Work task: The result should be an exact copy of only the lines from the one holding "Where should I" through the last line of the data below, please, without pictures.

The records:
- - -
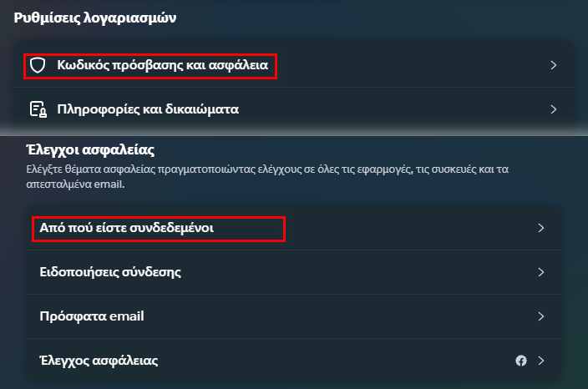Expand the Πληροφορίες και δικαιώματα chevron arrow
The height and width of the screenshot is (389, 588).
pyautogui.click(x=554, y=109)
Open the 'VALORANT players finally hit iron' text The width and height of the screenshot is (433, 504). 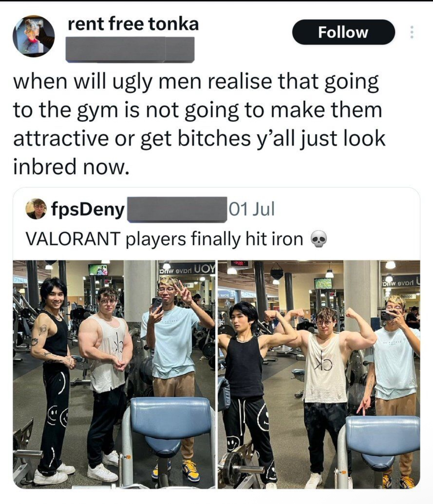tap(165, 239)
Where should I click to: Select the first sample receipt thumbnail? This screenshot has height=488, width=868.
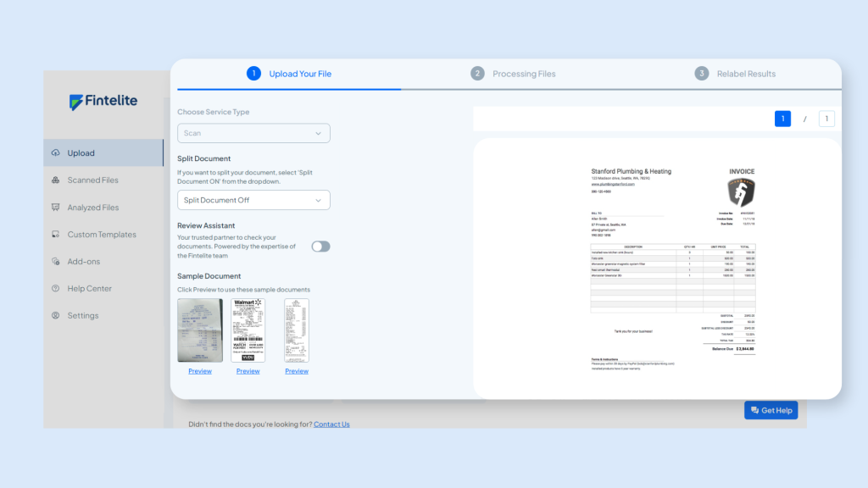point(200,330)
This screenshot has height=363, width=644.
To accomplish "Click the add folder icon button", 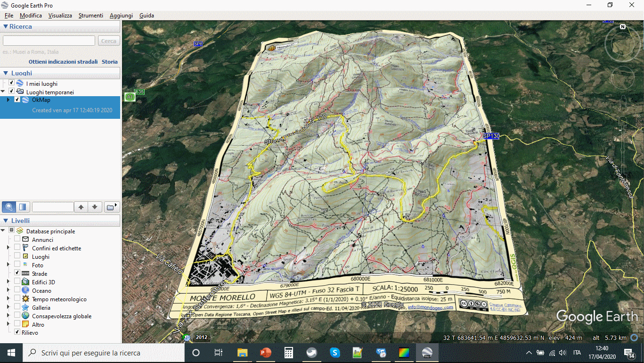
- - -
Your response:
Where should I click to: Select the first sample receipt thumbnail? This screenshot has height=488, width=868.
point(200,330)
This screenshot has height=363, width=644.
To accomplish "Click the add folder icon button", 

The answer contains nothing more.